** START Source document **

There are several variants to this question:

1. For a Func, we want to know that if the Func receives one record of input values, then it will emit one output value.
2. For a FuncValue, we want to know that if the input Funcs emit a single value, then the output Func will emit a single value.
3. For an Expr, we want to know that the Func returned by Expr.Graph() will only ever output a single value. This implies that the Func itself is timeless, and so are its inputs, and so on transitively up to the Funcs with in-degree zero.

Note that it is possible for a timeless Expr to produce a non-timeless FuncValue! For example, Shell is a timeless constant expression which produces a single FuncValue, but that FuncValue is not timeless. And for higher-order functions like Map, an expression calling Map on a constant list and a constant function might be timeless, meaning that it emits a single list and then stops. But what if this list contains FuncValues? This list might contain a mix of timeless and not timeless FuncValues!

I think we should add an Expr.TimelessValue() Value-or-nil method. The caller may choose to use the non-nil value instead of calling Expr.Graph(). ExprCall would be such a caller, and it would generate a simpler graph with no secret channel when it receives a non-nil value for the function expression. Eventually every Expr.Graph() implementation could call it on their inputs in order to implement the constant folding optimization proposed in #672.

The Value returned by Expr.TimelessValue() can be any number of things, such as an int, a string, a list, a FuncValue, or a list of FuncValues. I think we should add a FuncValue.ApplyTimeless(Values[]) Value-or-nil method which indicates whether each FuncValue is timeless or not, and if so performs the calculation. And in order to answer this question, the FuncValue will either need to call Expr.TimelessValue() (if the FuncValue wraps a lambda) or Func.ApplyTimeless(Values[]) Value-or-nil (if the FuncValue wraps a built-in).

** END Source document **
** START Listed entries **

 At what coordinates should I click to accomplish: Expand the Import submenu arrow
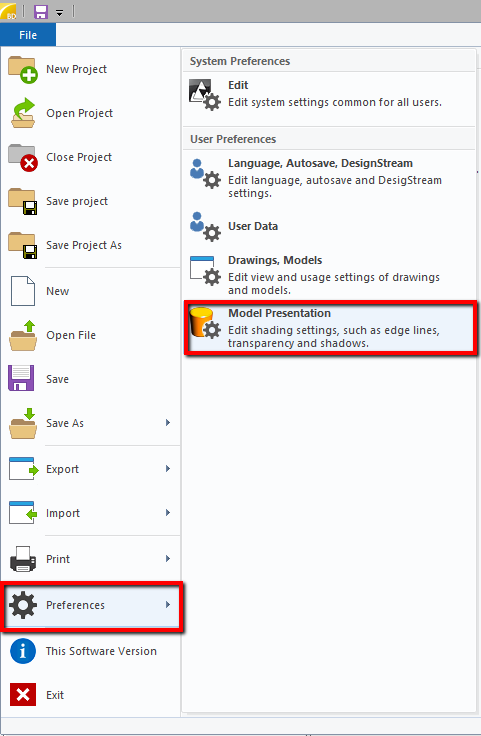click(x=168, y=513)
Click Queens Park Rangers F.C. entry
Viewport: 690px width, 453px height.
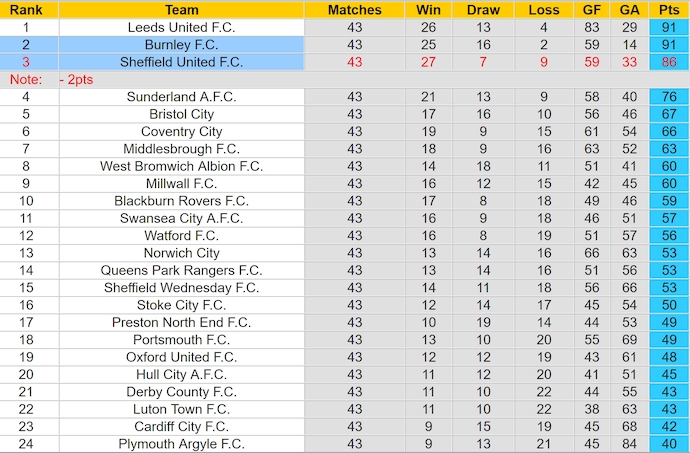tap(181, 270)
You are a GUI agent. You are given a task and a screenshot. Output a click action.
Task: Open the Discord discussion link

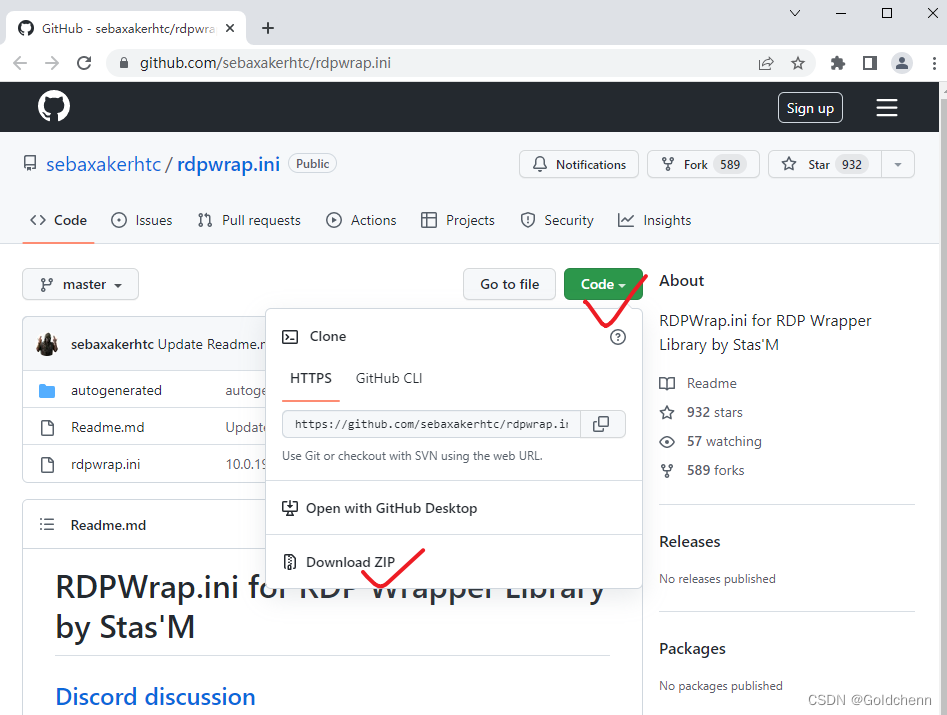tap(155, 696)
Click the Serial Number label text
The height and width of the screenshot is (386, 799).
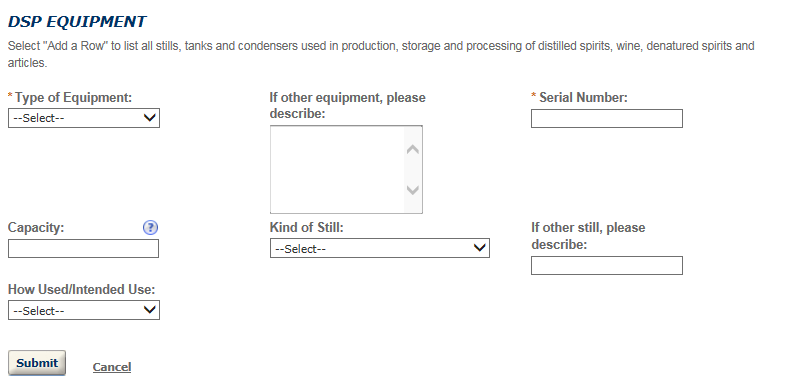tap(583, 97)
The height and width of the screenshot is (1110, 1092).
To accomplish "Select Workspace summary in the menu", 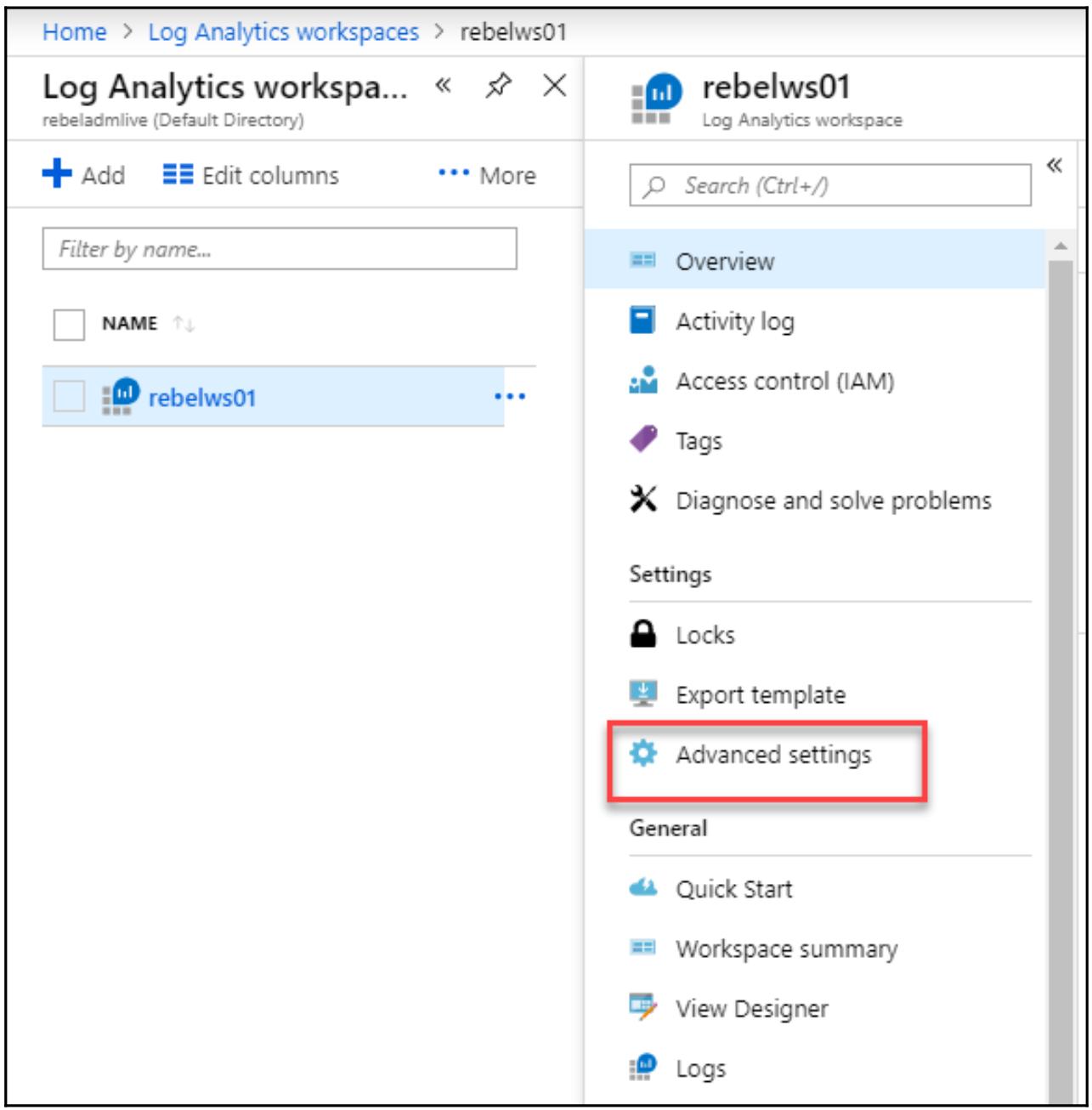I will (x=786, y=949).
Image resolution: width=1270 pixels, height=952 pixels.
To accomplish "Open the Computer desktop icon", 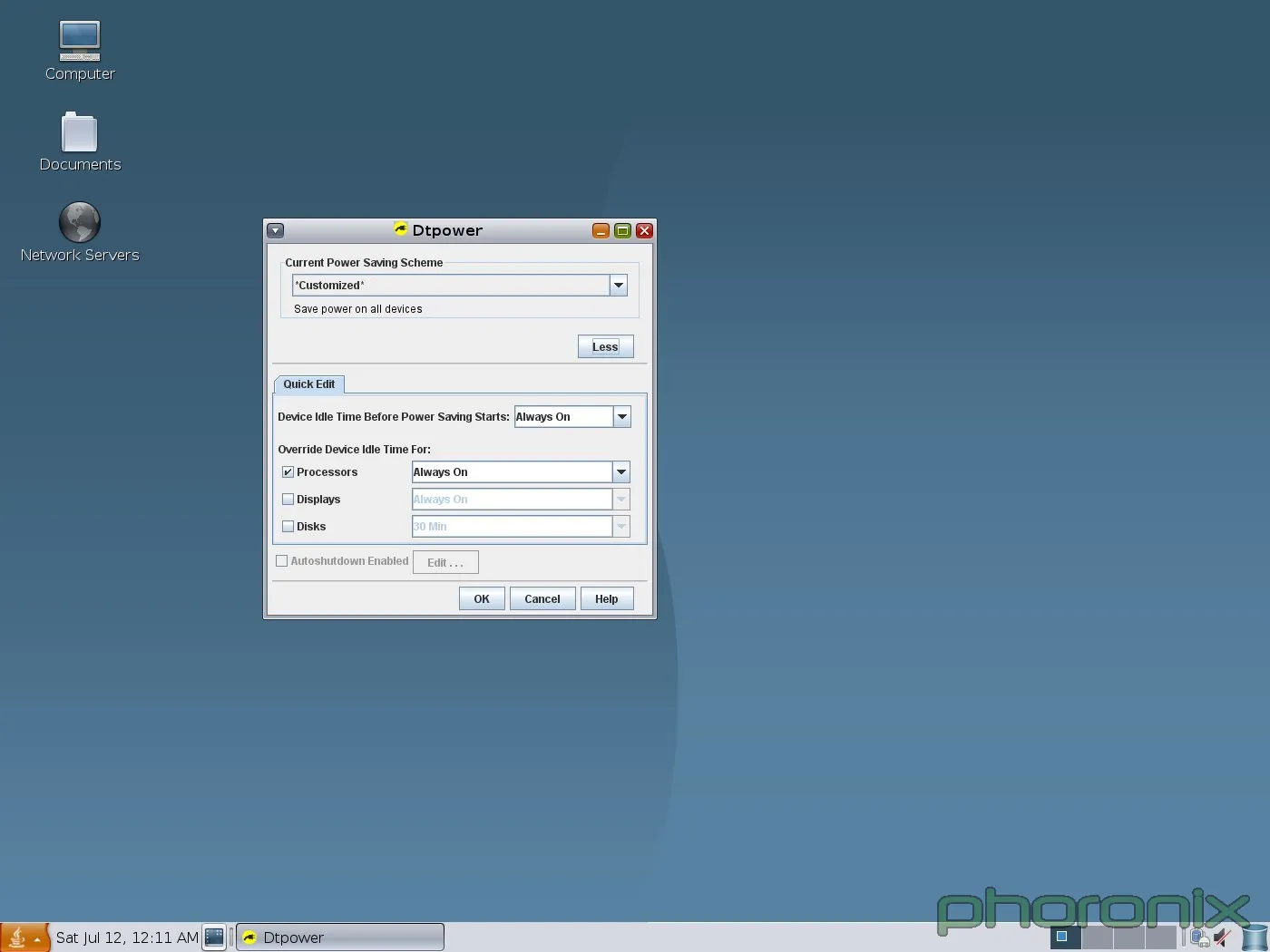I will 80,41.
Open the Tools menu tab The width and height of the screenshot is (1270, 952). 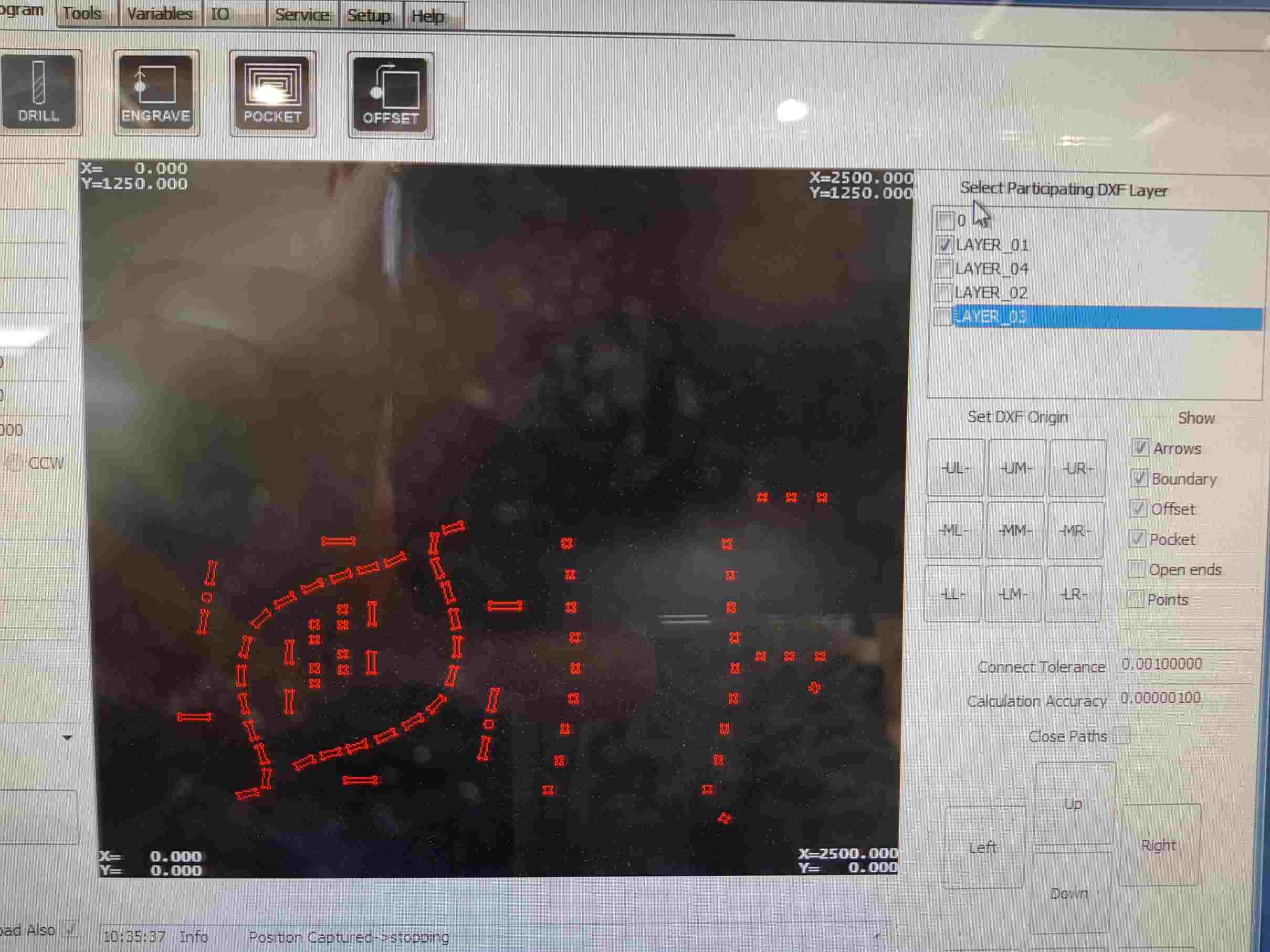(x=82, y=13)
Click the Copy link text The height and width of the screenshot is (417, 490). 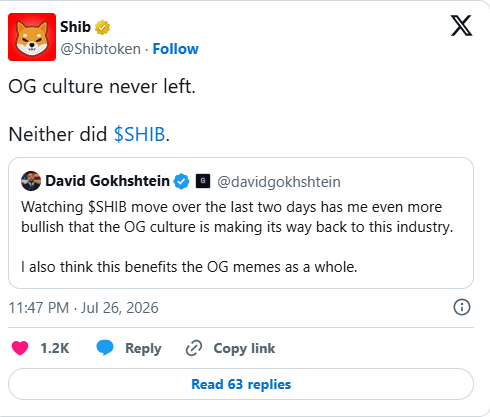pos(244,348)
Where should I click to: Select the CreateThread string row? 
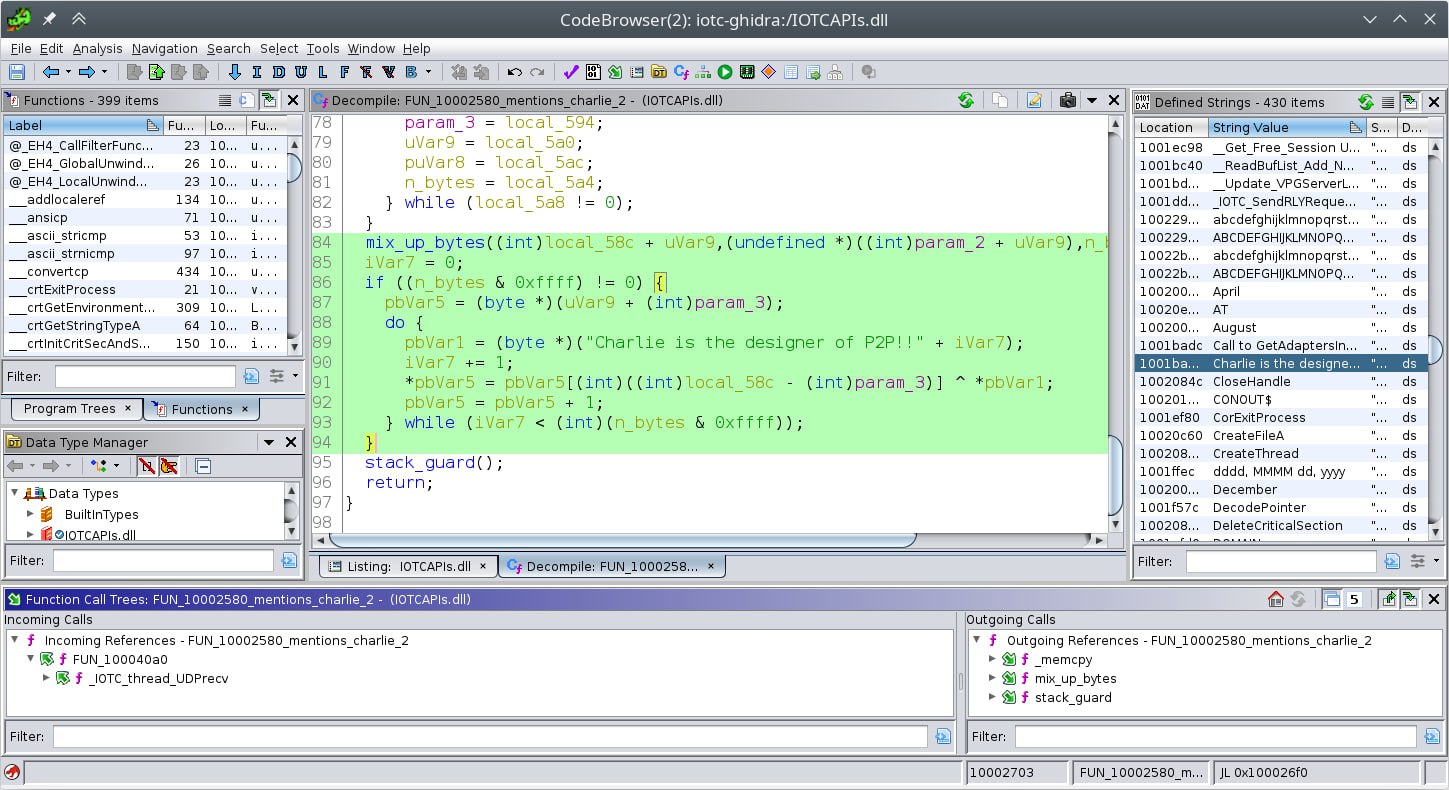point(1256,453)
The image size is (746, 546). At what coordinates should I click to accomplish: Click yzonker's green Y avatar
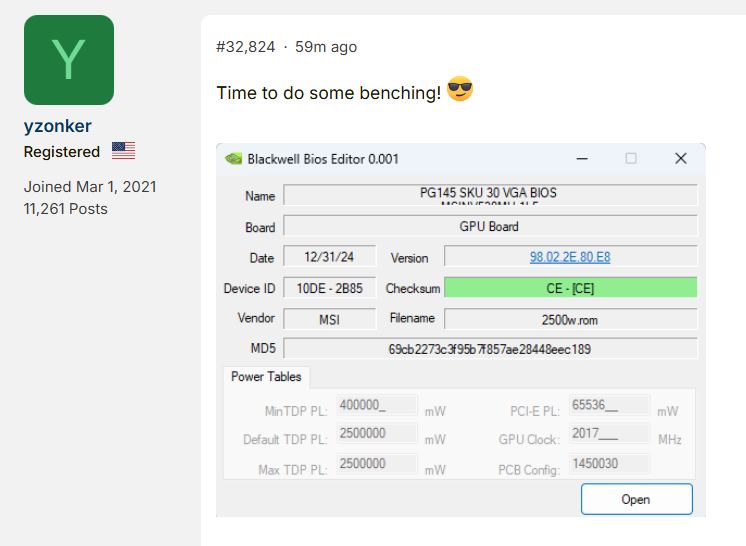point(68,60)

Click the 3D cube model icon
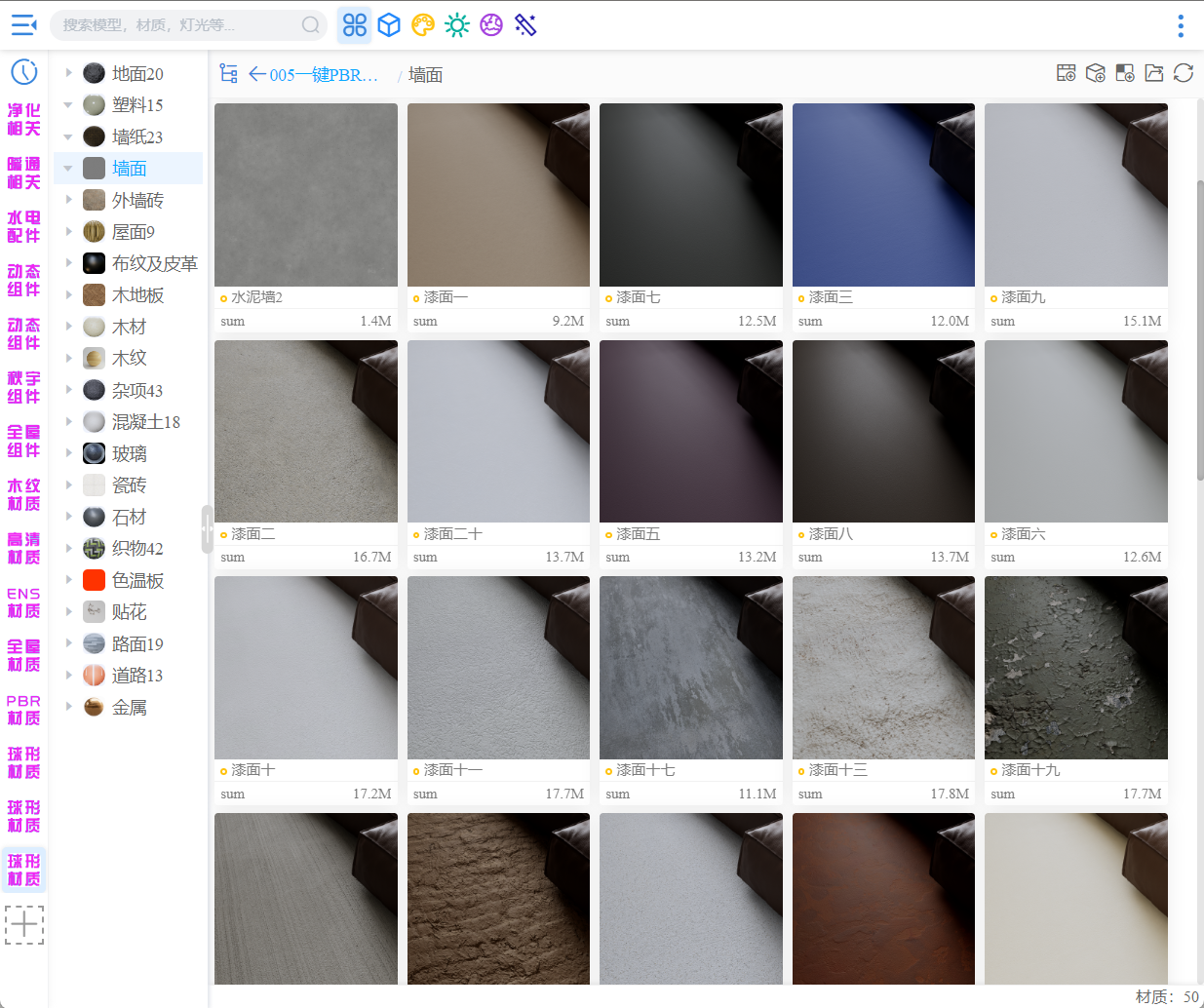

** END Listed entries **

§ **What to work on**:
A - Copy word for word the part of the timeless values discussion that opens with the words "2. For a FuncValue, we" and closes with "not timeless FuncValues!".
B - Rewrite the records from their start through the line containing "tap(181, 270)", replacing "submenu" with "dropdown" and changing nothing else. Leave the pictures out.
The text and the records have nothing to do with each other.

§ **Solutions to the problems**:
A -
2. For a FuncValue, we want to know that if the input Funcs emit a single value, then the output Func will emit a single value.
3. For an Expr, we want to know that the Func returned by Expr.Graph() will only ever output a single value. This implies that the Func itself is timeless, and so are its inputs, and so on transitively up to the Funcs with in-degree zero.

Note that it is possible for a timeless Expr to produce a non-timeless FuncValue! For example, Shell is a timeless constant expression which produces a single FuncValue, but that FuncValue is not timeless. And for higher-order functions like Map, an expression calling Map on a constant list and a constant function might be timeless, meaning that it emits a single list and then stops. But what if this list contains FuncValues? This list might contain a mix of timeless and not timeless FuncValues!

B -
 At what coordinates should I click to accomplish: Expand the Import dropdown arrow
click(x=168, y=513)
Click Queens Park Rangers F.C. entry
Viewport: 690px width, 453px height.
tap(181, 270)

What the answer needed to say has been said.